Une vingtaine d’emplois en prévision
« Ça va créer des emplois locaux, dynamiser la ville », se réjouit un habitant de longue date. Si le collectif Eau bien commun – fervent opposant au projet – souligne qu’une usine de ce type ne demande pas énormément de main d’œuvre en raison de sa forte automatisation, le projet doit tout de même ouvrir quelques poignées d’emplois. Le Dauphiné Libéré avançait en juin dernier le chiffre de « plus d’une vingtaine de salariés ».
Peter Wagner, membre d’Eau bien commun et conseiller consultatif à la Régie des eaux gessiennes pour l’association Eco-pratique, s’inquiète :
« Ce ne seront pas des postes d’ingénieurs, de spécialistes. Ils ne nécessiteront pas de grandes compétences. Donc les salaires seront bas et ne permettront pas de s’installer à Divonne. »
En cause, le coût de la vie élevé dans cette ville frontalière, où de nombreux habitants travaillent en Suisse. L’association « Eau bien commun », comme certains habitants du pays de Gex, estime que ces emplois risquent de s’adresser essentiellement à des travailleurs vivant dans le Jura, où le coût de la vie est plus faible.

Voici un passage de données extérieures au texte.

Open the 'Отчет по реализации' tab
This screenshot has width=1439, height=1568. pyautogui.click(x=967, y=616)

Mais derrière la création d’emplois et l’image de la ville, les opposants soulèvent d’autres enjeux. L’inquiétude majeure pour les Gessiens concerne le trafic routier. Sous le feu de leurs critiques, la perspective d’une forte hausse du nombre de camions prévue sur les routes de la région pour transporter les bouteilles. Les militants d’ »Eau bien commun » parlent de 80 camions par jour.

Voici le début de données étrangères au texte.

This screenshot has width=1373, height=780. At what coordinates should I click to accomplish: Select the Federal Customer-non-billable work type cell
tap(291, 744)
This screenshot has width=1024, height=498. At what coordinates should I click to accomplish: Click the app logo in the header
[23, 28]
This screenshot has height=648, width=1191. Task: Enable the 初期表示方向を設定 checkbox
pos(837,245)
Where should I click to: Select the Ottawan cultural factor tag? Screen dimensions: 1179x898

Une habitante de Gex, ville voisine, s’agace :
« Au niveau de l’encombrement sur les routes, je pense que ça va être catastrophique, avec un vrai souci de circulation, de fréquentation… »
Des bouteilles en verre et d’autres en plastique
« Eau bien commun » s’inquiète aussi de l’impact environnemental de ce trafic routier. Sur le plan écologique, leur argument majeur ne porte cependant pas sur le transport, mais sur la production elle-même d’eau en bouteille.